COVID-19 and the lungs: A review

Affiliations
Review

COVID-19 and the lungs: A review

Wen-Lin Su et al. J Infect Public Health. 2021 Nov.

Abstract

Severe acute respiratory syndrome coronavirus-2 (SARS-CoV-2) attacks pulmonary alveolar cells via angiotensin-converting enzyme 2 (ACE2) receptors and causes pulmonary infections that result in coronavirus disease (COVID-19), inducing immune responses that can result in severe pneumonia. We reviewed the clinical experiences of lung diseases during the COVID-19 pandemic to offer insights into the adaptations made by experts in the diagnosis and treatment of these comorbidities. Various lung comorbidities increase the severity of COVID-19 and associated mortality by amplifying ACE2 expression. Additionally, the COVID-19 pandemic has changed the use of routine diagnostic pulmonary imaging methods, making chest sonography scoring the most convenient, as it can be conducted bedside.
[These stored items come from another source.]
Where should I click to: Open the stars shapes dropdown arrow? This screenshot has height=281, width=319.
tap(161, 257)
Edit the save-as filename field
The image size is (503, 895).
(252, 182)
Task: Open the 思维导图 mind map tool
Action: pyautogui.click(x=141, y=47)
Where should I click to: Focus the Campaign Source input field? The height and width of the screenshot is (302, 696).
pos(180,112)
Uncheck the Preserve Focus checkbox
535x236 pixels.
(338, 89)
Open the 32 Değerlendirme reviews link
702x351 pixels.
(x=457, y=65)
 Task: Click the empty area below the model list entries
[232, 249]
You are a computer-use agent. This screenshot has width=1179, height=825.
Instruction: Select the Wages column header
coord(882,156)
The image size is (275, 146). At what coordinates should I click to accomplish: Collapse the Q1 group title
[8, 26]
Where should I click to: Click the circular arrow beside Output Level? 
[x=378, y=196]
Treatment protocols for SARS-CoV-2 infection and the underlying lung diseases are also affected owing to potential interactions. The optimal diagnostic methods and treatment protocols for lung diseases have been adapted worldwide to increase survival rates and attenuate acute lung injuries during the COVID-19 pandemic.

Keywords: Angiotensin-converting enzyme 2; Coronavirus disease-19; Lung comorbidities; Pathophysiology; Pulmonary images; Severe acute respiratory syndrome coronavirus-2.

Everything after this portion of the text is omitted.